Find the war & begin to pace the decades forward, then
back. Carry on your person the Hotchkiss map of the
zone you’re searching, plus a handwritten list of relatives’
names under the heading cloud of witnesses. If you reach
your mother in her red raincoat, if you can hear her calling
you from the woods, you’ve gone too far. Start again
from the depot. A train will transport you to 1870, the
next census after the war, but you won’t be permitted to
disembark unless B appears. To be honest with you, no
one in this county has ever disembarked at 1870; witness
the platform for that year, covered in wasps. You’ll have
to start again from the depot & walk until you reach the
1850 slave schedule. Here, you’ll first glimpse Old Master
on a wooden bench, surrounded by the members of his
white & black households in various states of service. We
advised you to carry your cloud of witnesses precisely for
moments like this. Some names will repeat over multiple
persons, while others have no names at all. You have only
to lay your cloud of witnesses over the scene & wait for a
match. Any shape you see could be yours.
This selection comes from the collection Black Genealogy, available from Brain Mill Press. Order your copy here. Our curator for December is Krista Cox.

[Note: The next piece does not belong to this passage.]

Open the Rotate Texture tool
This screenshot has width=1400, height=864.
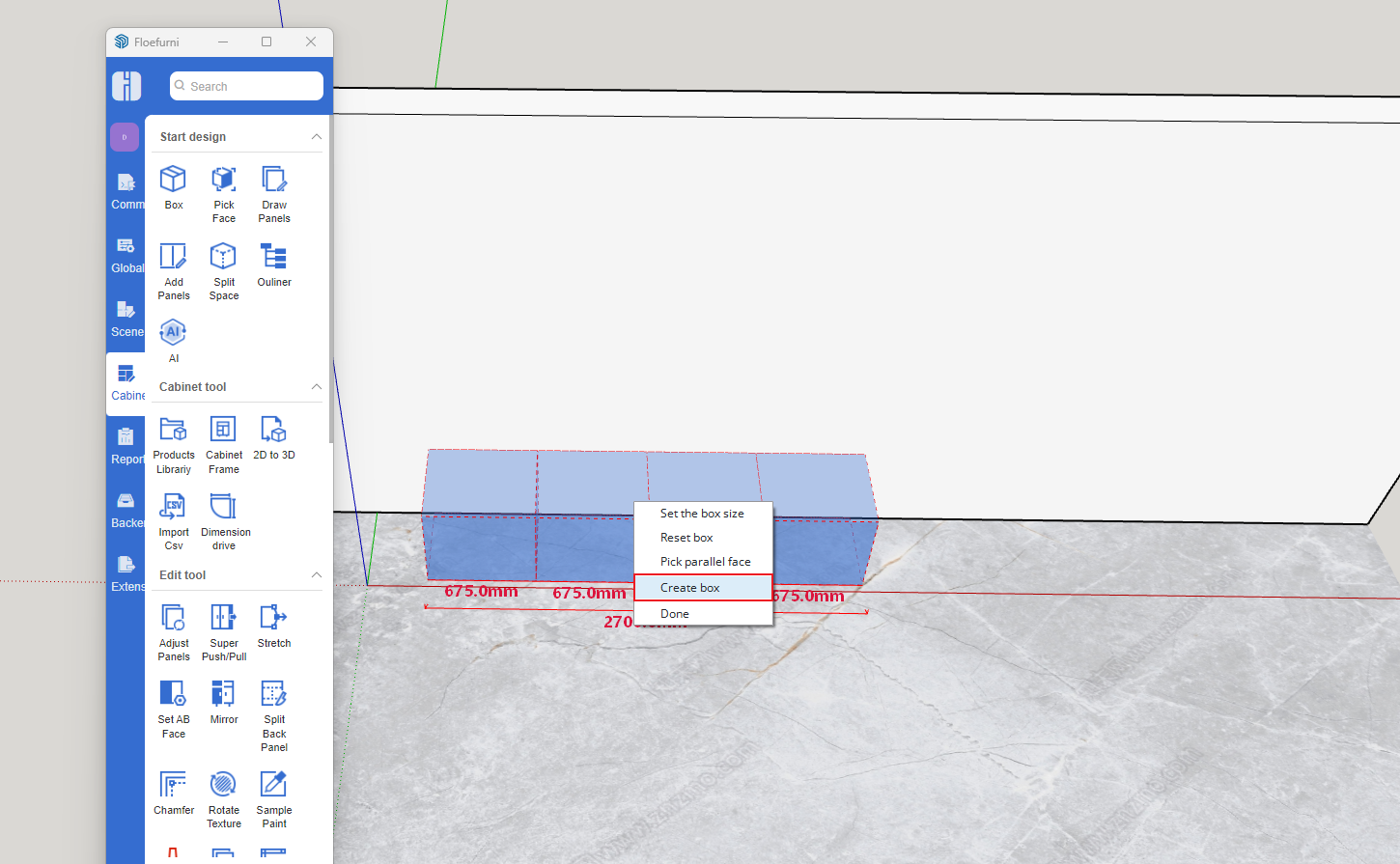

Kiki Petrosino is the author of three collections with Sarabande Books: Fort Red Border (2009), Hymn for the Black Terrific (2013), and Witch Wife (forthcoming, Dec. 2017). Witch Wife has received positive advance industry press, including a starred review from Publishers Weekly and inclusion on The Millions’s list of must-read poetry for December. Petrosino holds degrees from the University of Chicago and the University of Iowa Writer’s Workshop. Her poems have appeared in the New York Times, Best American Poetry, Poetry magazine, and elsewhere.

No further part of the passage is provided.